Health advice aside, even etymology is urging you to use olive oil as your cooking oil. For oil, etymologically, is olive oil.

Oil, whose historic spellings are more varied than your choices of olive oil at the grocery store, is from the Old and Middle French oile, pressed from the Latin oleum. It referred to “oil,” thus “olive oil.” Old English had ele, a cognate of oil, but Germanic languages jumped on the Latin oleum food craze, and a new brand, if you will, made it into the pantry.

The Latin oil goes further back to the Greek elaion, the “olive tree” or “olive.” The Romans took elaion up as oliva, hence olive. The Online Etymology Dictionary speculates that the Greek root might be related to the Armenian ewi, “oil,” adopted into Greek from Aegean or Cretan tonuges. Aremenian is indeed an Indo-European language with some kinship to Ancient Greek. Wiktionary seconds this ewi cognate, adding the Old Church Slavonic’s loi, “tallow,” and posits a Proto-Indo-European *loiwom.

Petroleum is literally “rock oil,” joining the Latin petra (rock, via Greek) and oleum (as discussed above).
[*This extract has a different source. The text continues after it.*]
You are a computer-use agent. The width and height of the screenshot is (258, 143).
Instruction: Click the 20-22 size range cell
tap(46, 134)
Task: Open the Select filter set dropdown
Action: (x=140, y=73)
Shipley observes that petroleum was “first extracted from fissures in rock.” Margarine is short for oleomargarine. The oleo- refers to “oil,” of course, and the margarine refers to “margaric acid,” named from the Greek margarites, “pearly,” for the acid’s crystal’s “pearly lustre” (ODEE). And now you know why a Margaret is so named.

Next post, we’ll pick up on *dheighincluding the surprising origins of lady and lord.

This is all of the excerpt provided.